Ce que cela implique concrètement

La présence de Barrada au pavillon français, tout en ne représentant pas officiellement la France, soulève des questions sur la responsabilité des institutions artistiques. La Biennale, censée être un lieu de dialogue, devient un terrain de jeu pour des idéologies extrêmes, où l’art est instrumentalisé pour des discours politiques.

Lecture satirique

Il est fascinant de voir comment l’art, censé transcender les frontières, se retrouve piégé dans des querelles politiques. La Biennale de Venise, qui aurait pu être un symbole d’universalité, se transforme en une foire d’ego où les artistes se battent pour savoir qui peut crier le plus fort. La présidente de l’Institut français, en se lavant les mains de cette situation, semble jouer un jeu dangereux, où la liberté d’expression est à géométrie variable.
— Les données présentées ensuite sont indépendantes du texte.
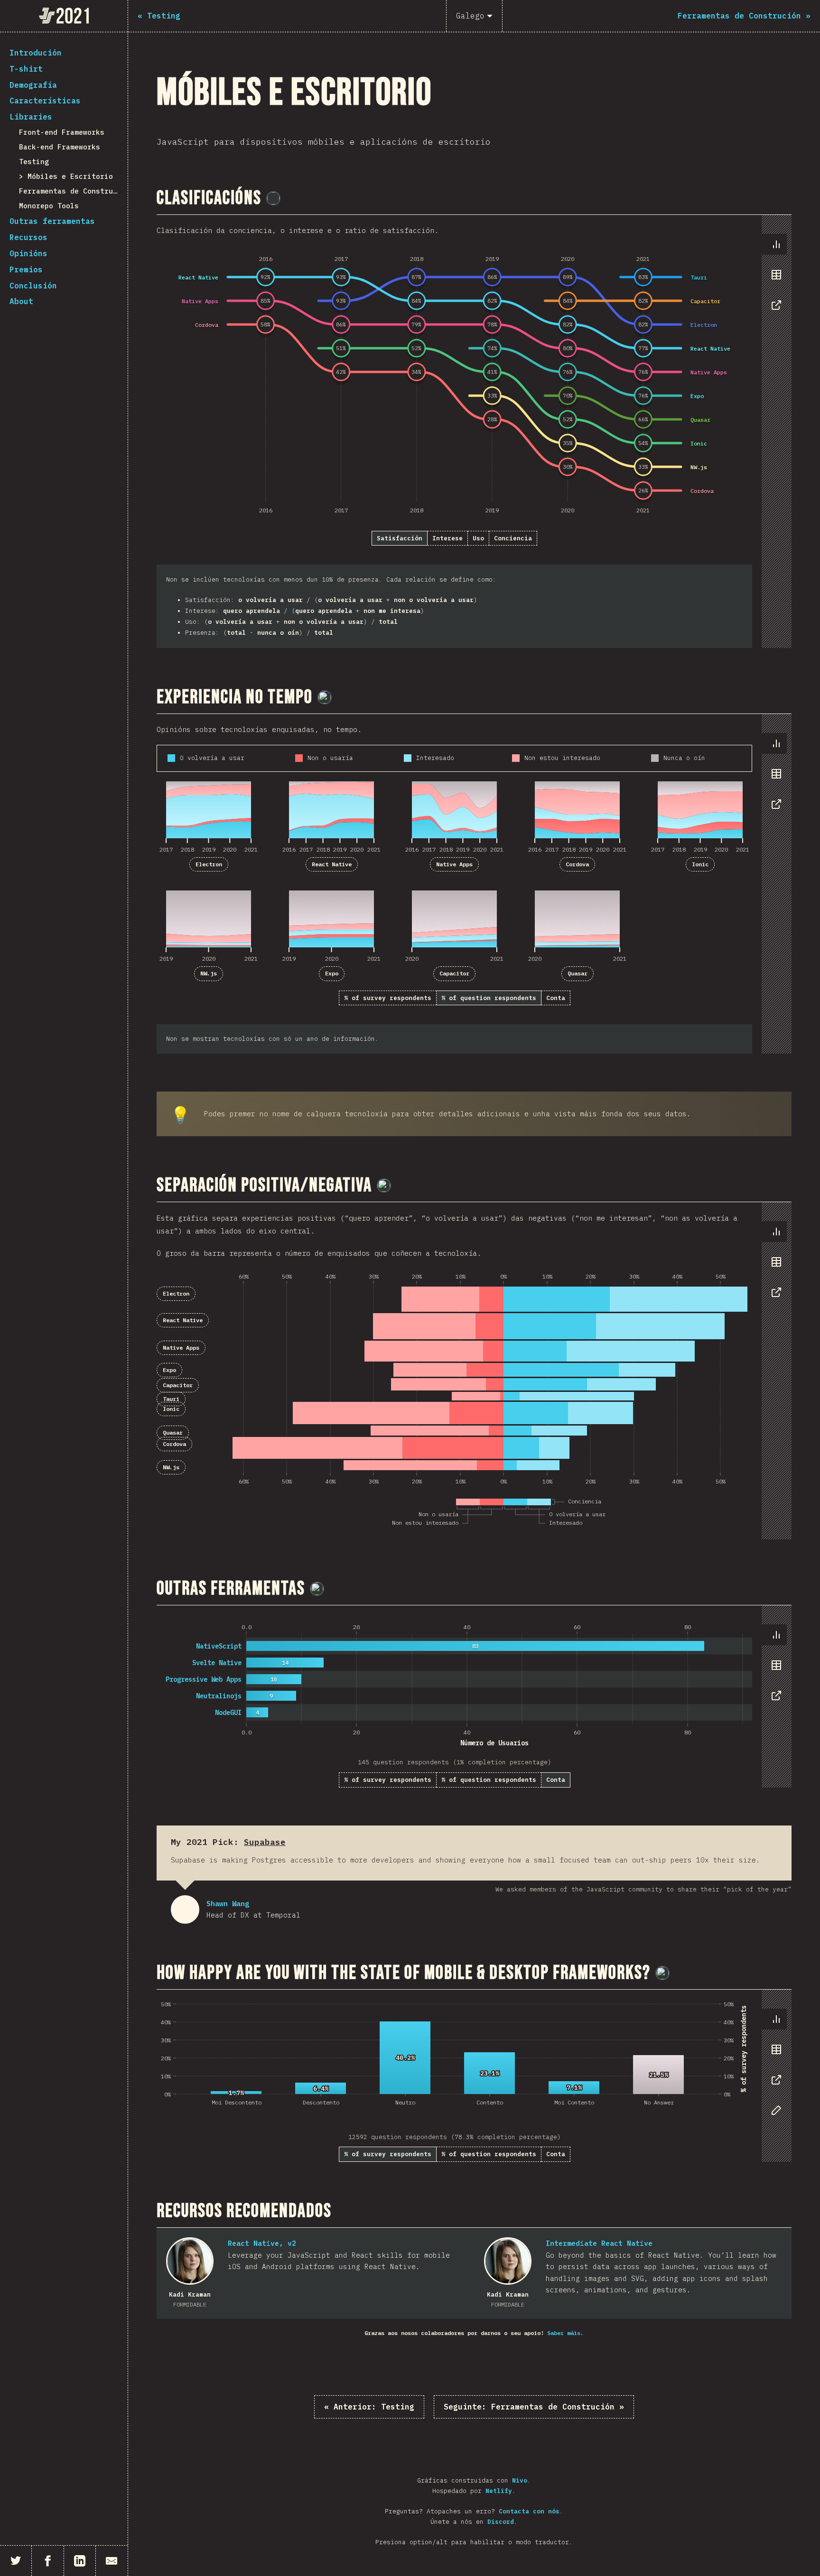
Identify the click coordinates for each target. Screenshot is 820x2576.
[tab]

Effet miroir international

Cette situation n’est pas sans rappeler les dérives autoritaires ailleurs dans le monde. Aux États-Unis, la censure artistique est en hausse, tout comme en Russie, où les voix dissidentes sont étouffées. La Biennale de Venise, loin d’être un sanctuaire de liberté, devient un reflet de ces tensions internationales.

À quoi s’attendre

À l’approche de l’événement, il est probable que les tensions s’intensifient. Les artistes devront naviguer dans un paysage complexe, où leur liberté d’expression est mise à l’épreuve par des pressions politiques croissantes. La Biennale pourrait bien devenir un champ de bataille où l’art et la politique s’affrontent.

Sources

Source : www.artpress.com

Preview : édito'Pavillon français à Venise'
Visuel — Source : www.artpress.com
Partager ici :
Leave a Comment

Comments

No comments yet. Why don’t you start the discussion?